**What the exercise asks**. All of the data that follows should be given again exactly, without its images.

**Data for processing**.
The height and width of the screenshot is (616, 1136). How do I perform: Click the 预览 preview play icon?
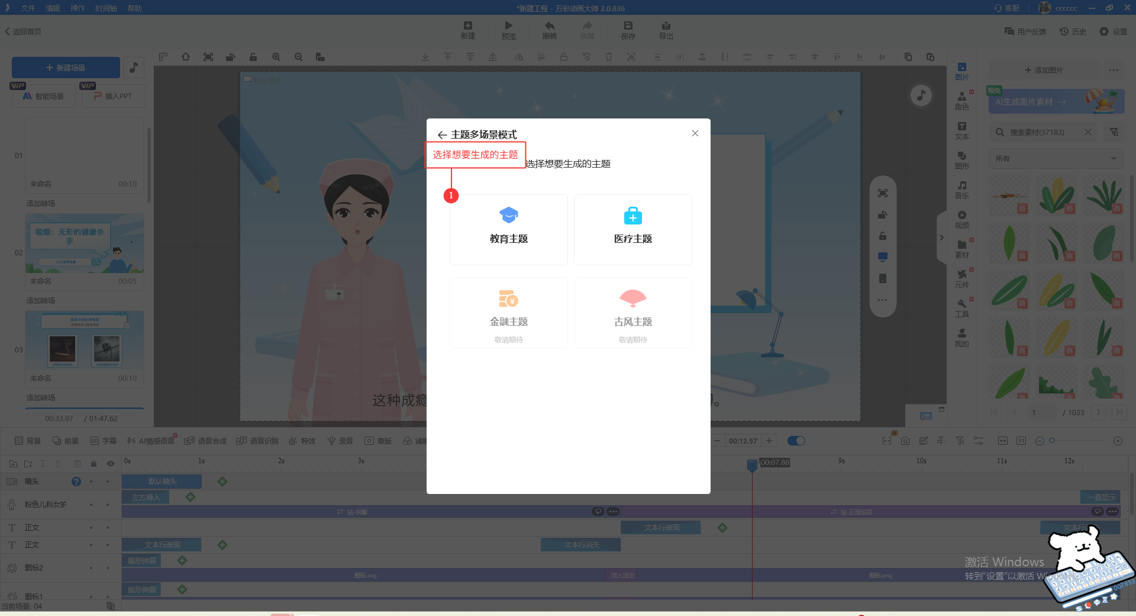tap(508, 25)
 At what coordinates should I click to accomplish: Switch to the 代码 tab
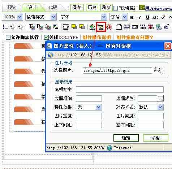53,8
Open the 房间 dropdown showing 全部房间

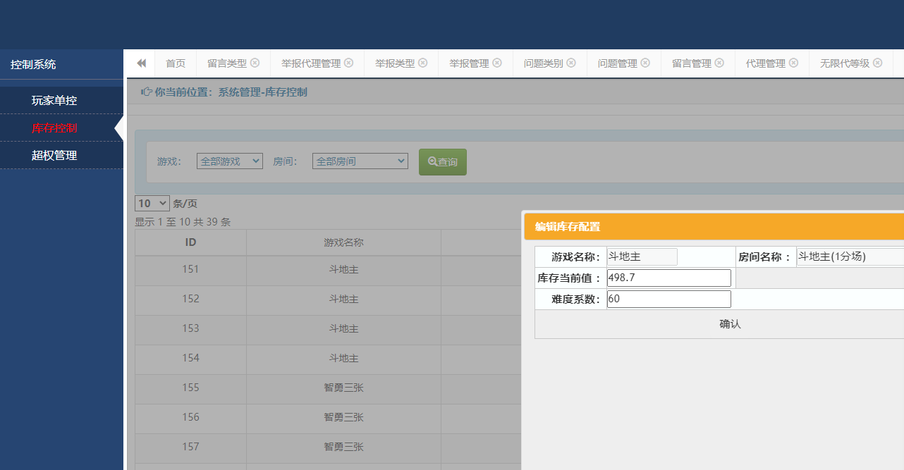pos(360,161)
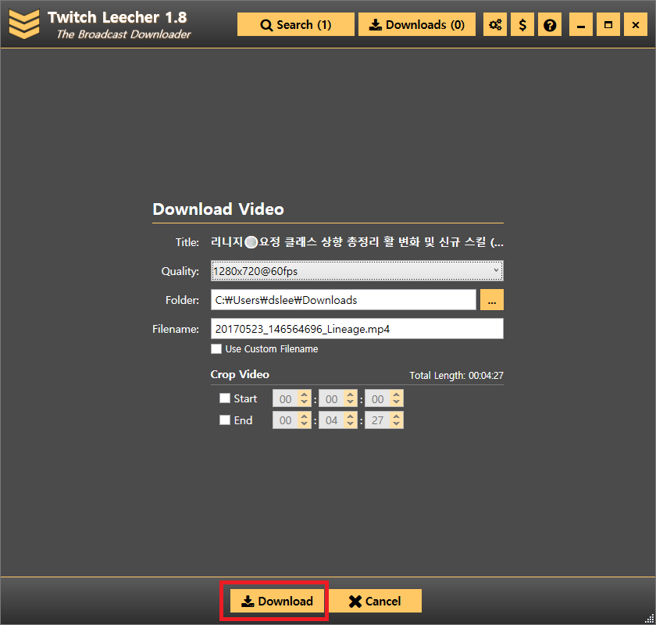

**Solution to this task**.
The height and width of the screenshot is (616, 1136). How do I perform: Click the 预览 preview play icon?
tap(508, 25)
 At what coordinates should I click to accomplish: Switch to the 代码 tab
53,8
Open the 房间 dropdown showing 全部房间

pos(360,161)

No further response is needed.